About this exercise -
A verbatim copy of every record is needed.

Items from a dataset -
===

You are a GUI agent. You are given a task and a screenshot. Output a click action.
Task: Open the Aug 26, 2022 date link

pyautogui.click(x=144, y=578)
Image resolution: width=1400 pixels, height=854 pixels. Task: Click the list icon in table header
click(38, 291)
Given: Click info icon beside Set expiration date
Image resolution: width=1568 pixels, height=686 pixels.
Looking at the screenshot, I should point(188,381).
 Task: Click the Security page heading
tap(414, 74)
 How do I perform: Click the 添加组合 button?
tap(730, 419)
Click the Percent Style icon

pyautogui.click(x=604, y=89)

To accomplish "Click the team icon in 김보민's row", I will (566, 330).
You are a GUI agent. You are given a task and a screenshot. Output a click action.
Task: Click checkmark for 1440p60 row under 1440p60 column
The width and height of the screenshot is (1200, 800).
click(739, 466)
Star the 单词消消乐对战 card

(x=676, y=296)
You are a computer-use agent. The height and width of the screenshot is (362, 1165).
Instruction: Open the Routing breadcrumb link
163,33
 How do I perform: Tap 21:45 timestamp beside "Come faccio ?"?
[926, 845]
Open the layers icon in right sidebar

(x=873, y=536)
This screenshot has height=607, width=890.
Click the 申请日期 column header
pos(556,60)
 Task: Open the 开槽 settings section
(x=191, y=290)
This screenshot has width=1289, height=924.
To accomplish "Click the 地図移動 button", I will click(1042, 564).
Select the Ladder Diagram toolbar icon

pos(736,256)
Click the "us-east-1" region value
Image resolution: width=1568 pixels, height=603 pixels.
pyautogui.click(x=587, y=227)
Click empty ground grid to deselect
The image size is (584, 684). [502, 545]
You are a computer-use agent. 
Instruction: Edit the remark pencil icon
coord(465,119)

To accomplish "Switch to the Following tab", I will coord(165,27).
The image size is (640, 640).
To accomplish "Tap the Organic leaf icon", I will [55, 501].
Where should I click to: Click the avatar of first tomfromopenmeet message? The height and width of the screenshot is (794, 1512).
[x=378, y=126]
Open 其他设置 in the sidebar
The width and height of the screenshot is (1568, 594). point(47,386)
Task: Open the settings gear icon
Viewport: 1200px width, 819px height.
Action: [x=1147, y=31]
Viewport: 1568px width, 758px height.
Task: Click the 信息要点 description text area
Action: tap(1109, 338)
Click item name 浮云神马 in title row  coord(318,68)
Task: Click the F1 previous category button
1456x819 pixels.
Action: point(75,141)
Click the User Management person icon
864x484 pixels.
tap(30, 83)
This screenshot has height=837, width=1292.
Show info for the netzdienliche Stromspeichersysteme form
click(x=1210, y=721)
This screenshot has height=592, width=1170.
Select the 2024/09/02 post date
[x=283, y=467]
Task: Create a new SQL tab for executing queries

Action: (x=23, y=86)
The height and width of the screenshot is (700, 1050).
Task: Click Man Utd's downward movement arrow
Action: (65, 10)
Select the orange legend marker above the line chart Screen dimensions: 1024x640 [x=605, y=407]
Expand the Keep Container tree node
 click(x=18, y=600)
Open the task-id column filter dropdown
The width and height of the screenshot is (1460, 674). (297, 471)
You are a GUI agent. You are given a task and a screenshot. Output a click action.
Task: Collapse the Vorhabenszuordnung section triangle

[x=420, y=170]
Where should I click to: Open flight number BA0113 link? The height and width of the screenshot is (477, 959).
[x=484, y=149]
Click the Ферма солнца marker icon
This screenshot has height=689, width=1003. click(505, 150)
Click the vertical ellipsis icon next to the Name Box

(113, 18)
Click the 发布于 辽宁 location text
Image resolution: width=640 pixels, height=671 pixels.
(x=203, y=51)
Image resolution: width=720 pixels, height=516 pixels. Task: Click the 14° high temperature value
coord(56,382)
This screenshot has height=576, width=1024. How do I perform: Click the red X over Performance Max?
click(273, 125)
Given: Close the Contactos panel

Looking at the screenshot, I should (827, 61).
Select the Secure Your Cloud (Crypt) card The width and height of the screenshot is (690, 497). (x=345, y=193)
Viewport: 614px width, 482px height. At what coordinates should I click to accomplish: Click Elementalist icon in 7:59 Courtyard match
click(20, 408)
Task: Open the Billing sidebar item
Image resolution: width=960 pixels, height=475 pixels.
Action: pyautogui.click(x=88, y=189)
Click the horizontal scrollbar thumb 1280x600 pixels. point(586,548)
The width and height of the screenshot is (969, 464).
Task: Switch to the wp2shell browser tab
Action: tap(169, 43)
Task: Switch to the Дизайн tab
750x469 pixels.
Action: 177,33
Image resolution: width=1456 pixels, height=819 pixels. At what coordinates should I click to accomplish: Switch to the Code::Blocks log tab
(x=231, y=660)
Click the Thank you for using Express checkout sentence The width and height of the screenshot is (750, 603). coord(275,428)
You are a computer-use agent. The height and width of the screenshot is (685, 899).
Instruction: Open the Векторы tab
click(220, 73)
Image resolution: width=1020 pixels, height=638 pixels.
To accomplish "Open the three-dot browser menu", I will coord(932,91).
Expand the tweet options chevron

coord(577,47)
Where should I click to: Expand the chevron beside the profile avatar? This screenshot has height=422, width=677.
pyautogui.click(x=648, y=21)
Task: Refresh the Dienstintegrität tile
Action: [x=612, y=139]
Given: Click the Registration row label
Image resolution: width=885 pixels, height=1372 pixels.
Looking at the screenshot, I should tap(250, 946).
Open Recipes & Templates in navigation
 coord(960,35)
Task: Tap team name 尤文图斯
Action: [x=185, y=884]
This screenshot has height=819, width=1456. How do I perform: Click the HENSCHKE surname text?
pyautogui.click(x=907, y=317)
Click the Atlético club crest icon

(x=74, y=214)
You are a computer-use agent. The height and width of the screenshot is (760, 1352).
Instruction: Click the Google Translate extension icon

===

Task output -
You are a GUI agent. You are given a task and a screenshot. Output a click action.
Task: Open the Aug 26, 2022 date link

pyautogui.click(x=144, y=578)
Image resolution: width=1400 pixels, height=854 pixels. Task: Click the list icon in table header
click(38, 291)
Given: Click info icon beside Set expiration date
Image resolution: width=1568 pixels, height=686 pixels.
Looking at the screenshot, I should point(188,381).
 Task: Click the Security page heading
tap(414, 74)
 How do I perform: Click the 添加组合 button?
tap(730, 419)
Click the Percent Style icon

pyautogui.click(x=604, y=89)

To accomplish "Click the team icon in 김보민's row", I will (566, 330).
You are a GUI agent. You are given a task and a screenshot. Output a click action.
Task: Click checkmark for 1440p60 row under 1440p60 column
The width and height of the screenshot is (1200, 800).
click(739, 466)
Star the 单词消消乐对战 card

(x=676, y=296)
You are a computer-use agent. The height and width of the screenshot is (362, 1165).
Instruction: Open the Routing breadcrumb link
163,33
 How do I perform: Tap 21:45 timestamp beside "Come faccio ?"?
[926, 845]
Open the layers icon in right sidebar

(x=873, y=536)
This screenshot has height=607, width=890.
Click the 申请日期 column header
pos(556,60)
 Task: Open the 开槽 settings section
(x=191, y=290)
This screenshot has width=1289, height=924.
To accomplish "Click the 地図移動 button", I will click(1042, 564).
Select the Ladder Diagram toolbar icon

pos(736,256)
Click the "us-east-1" region value
Image resolution: width=1568 pixels, height=603 pixels.
pyautogui.click(x=587, y=227)
Click empty ground grid to deselect
The image size is (584, 684). [502, 545]
You are a computer-use agent. 
Instruction: Edit the remark pencil icon
coord(465,119)

To accomplish "Switch to the Following tab", I will coord(165,27).
The image size is (640, 640).
To accomplish "Tap the Organic leaf icon", I will [55, 501].
Where should I click to: Click the avatar of first tomfromopenmeet message? The height and width of the screenshot is (794, 1512).
[x=378, y=126]
Open 其他设置 in the sidebar
The width and height of the screenshot is (1568, 594). point(47,386)
Task: Open the settings gear icon
Viewport: 1200px width, 819px height.
Action: [x=1147, y=31]
Viewport: 1568px width, 758px height.
Task: Click the 信息要点 description text area
Action: tap(1109, 338)
Click item name 浮云神马 in title row  coord(318,68)
Task: Click the F1 previous category button
1456x819 pixels.
Action: point(75,141)
Click the User Management person icon
864x484 pixels.
tap(30, 83)
This screenshot has height=837, width=1292.
Show info for the netzdienliche Stromspeichersysteme form
click(x=1210, y=721)
This screenshot has height=592, width=1170.
Select the 2024/09/02 post date
[x=283, y=467]
Task: Create a new SQL tab for executing queries

Action: (x=23, y=86)
The height and width of the screenshot is (700, 1050).
Task: Click Man Utd's downward movement arrow
Action: (65, 10)
Select the orange legend marker above the line chart Screen dimensions: 1024x640 [x=605, y=407]
Expand the Keep Container tree node
 click(x=18, y=600)
Open the task-id column filter dropdown
The width and height of the screenshot is (1460, 674). (297, 471)
You are a GUI agent. You are given a task and a screenshot. Output a click action.
Task: Collapse the Vorhabenszuordnung section triangle

[x=420, y=170]
Where should I click to: Open flight number BA0113 link? The height and width of the screenshot is (477, 959).
[x=484, y=149]
Click the Ферма солнца marker icon
This screenshot has height=689, width=1003. click(505, 150)
Click the vertical ellipsis icon next to the Name Box

(113, 18)
Click the 发布于 辽宁 location text
Image resolution: width=640 pixels, height=671 pixels.
(x=203, y=51)
Image resolution: width=720 pixels, height=516 pixels. Task: Click the 14° high temperature value
coord(56,382)
This screenshot has height=576, width=1024. How do I perform: Click the red X over Performance Max?
click(273, 125)
Given: Close the Contactos panel

Looking at the screenshot, I should (827, 61).
Select the Secure Your Cloud (Crypt) card The width and height of the screenshot is (690, 497). (x=345, y=193)
Viewport: 614px width, 482px height. At what coordinates should I click to accomplish: Click Elementalist icon in 7:59 Courtyard match
click(20, 408)
Task: Open the Billing sidebar item
Image resolution: width=960 pixels, height=475 pixels.
Action: pyautogui.click(x=88, y=189)
Click the horizontal scrollbar thumb 1280x600 pixels. point(586,548)
The width and height of the screenshot is (969, 464).
Task: Switch to the wp2shell browser tab
Action: tap(169, 43)
Task: Switch to the Дизайн tab
750x469 pixels.
Action: 177,33
Image resolution: width=1456 pixels, height=819 pixels. At what coordinates should I click to accomplish: Switch to the Code::Blocks log tab
(x=231, y=660)
Click the Thank you for using Express checkout sentence The width and height of the screenshot is (750, 603). coord(275,428)
You are a computer-use agent. The height and width of the screenshot is (685, 899).
Instruction: Open the Векторы tab
click(220, 73)
Image resolution: width=1020 pixels, height=638 pixels.
To accomplish "Open the three-dot browser menu", I will coord(932,91).
Expand the tweet options chevron

coord(577,47)
Where should I click to: Expand the chevron beside the profile avatar? This screenshot has height=422, width=677.
pyautogui.click(x=648, y=21)
Task: Refresh the Dienstintegrität tile
Action: [x=612, y=139]
Given: Click the Registration row label
Image resolution: width=885 pixels, height=1372 pixels.
Looking at the screenshot, I should tap(250, 946).
Open Recipes & Templates in navigation
 coord(960,35)
Task: Tap team name 尤文图斯
Action: [x=185, y=884]
This screenshot has height=819, width=1456. How do I perform: Click the HENSCHKE surname text?
pyautogui.click(x=907, y=317)
Click the Atlético club crest icon

(x=74, y=214)
You are a computer-use agent. The height and width of the screenshot is (760, 1352).
Instruction: Click the Google Translate extension icon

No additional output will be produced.